### [ACTIVITY]
In the entries below, repeat only the lines between those holding "Task: Click the 深圳本地宝 chat title" and "This screenshot has width=816, height=466.", inclusive. Leave pictures out.

======== GIVEN DATA ========

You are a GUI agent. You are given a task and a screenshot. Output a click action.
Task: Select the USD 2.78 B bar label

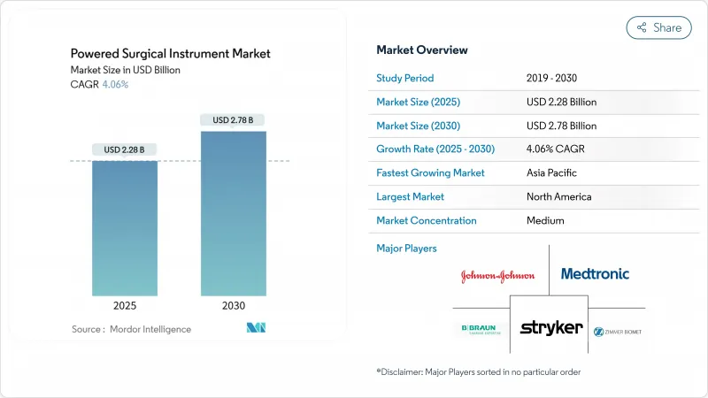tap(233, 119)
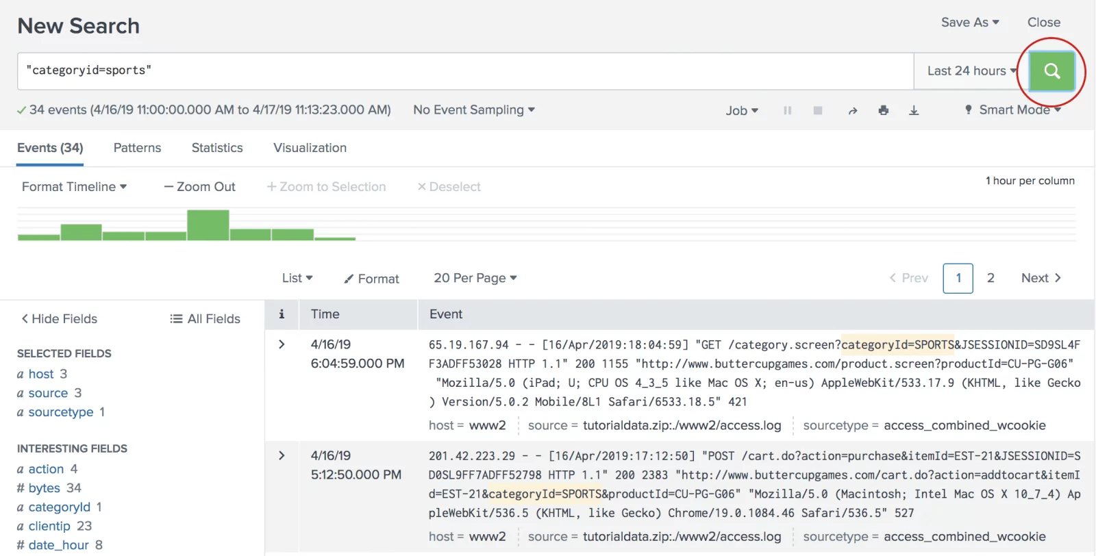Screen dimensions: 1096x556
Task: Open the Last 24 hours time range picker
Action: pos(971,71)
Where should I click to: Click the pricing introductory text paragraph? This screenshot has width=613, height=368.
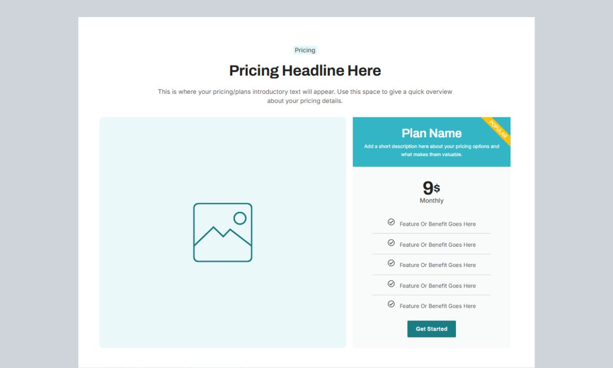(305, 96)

========
======== GIVEN DATA ========

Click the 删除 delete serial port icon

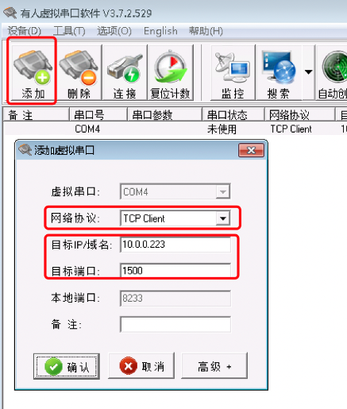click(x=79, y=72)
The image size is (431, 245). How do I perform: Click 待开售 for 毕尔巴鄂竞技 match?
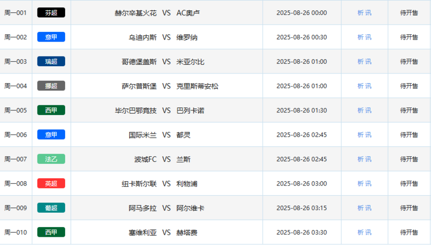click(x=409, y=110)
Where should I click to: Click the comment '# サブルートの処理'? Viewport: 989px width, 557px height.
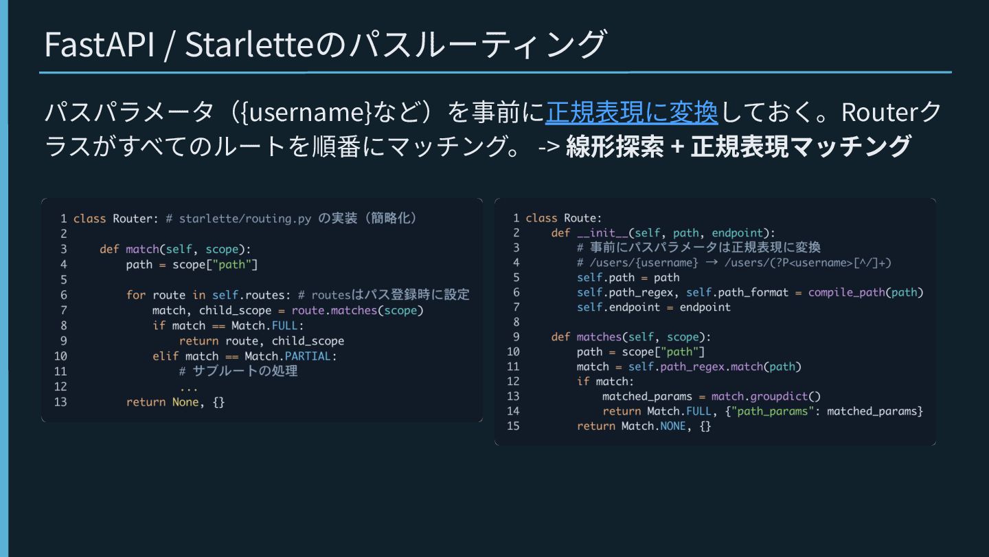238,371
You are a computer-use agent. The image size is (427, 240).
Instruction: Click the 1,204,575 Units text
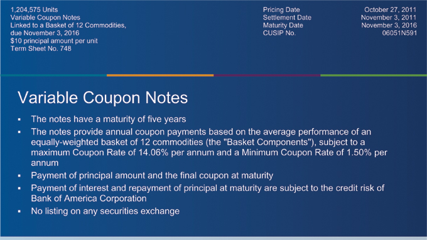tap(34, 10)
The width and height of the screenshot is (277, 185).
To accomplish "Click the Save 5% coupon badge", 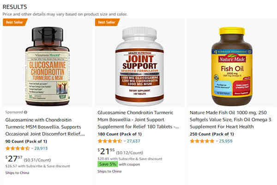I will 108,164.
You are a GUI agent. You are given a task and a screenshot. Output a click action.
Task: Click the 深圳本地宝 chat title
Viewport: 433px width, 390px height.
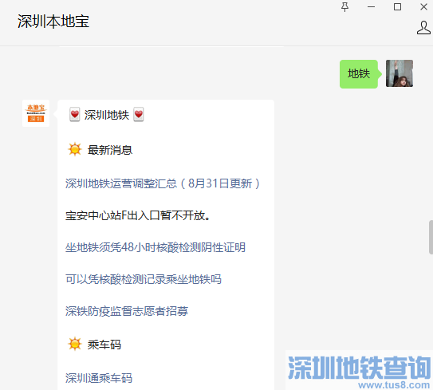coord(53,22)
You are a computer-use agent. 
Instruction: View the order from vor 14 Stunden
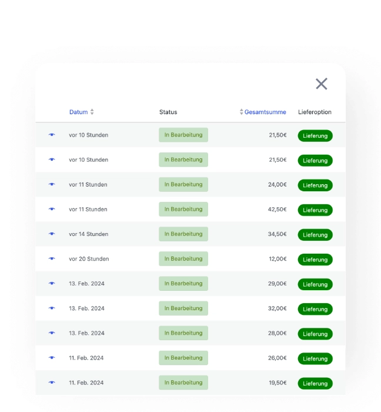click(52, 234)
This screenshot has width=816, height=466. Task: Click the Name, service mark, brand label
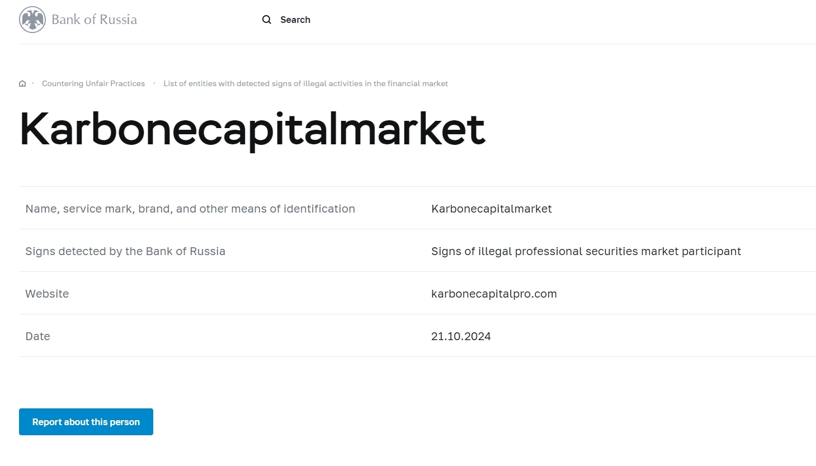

========

### [ANSWER]
Task: Click the 深圳本地宝 chat title
Viewport: 433px width, 390px height.
coord(53,22)
You are a computer-use agent. 
Instruction: View the order from vor 14 Stunden
click(52, 234)
This screenshot has width=816, height=466. Task: Click the Name, service mark, brand label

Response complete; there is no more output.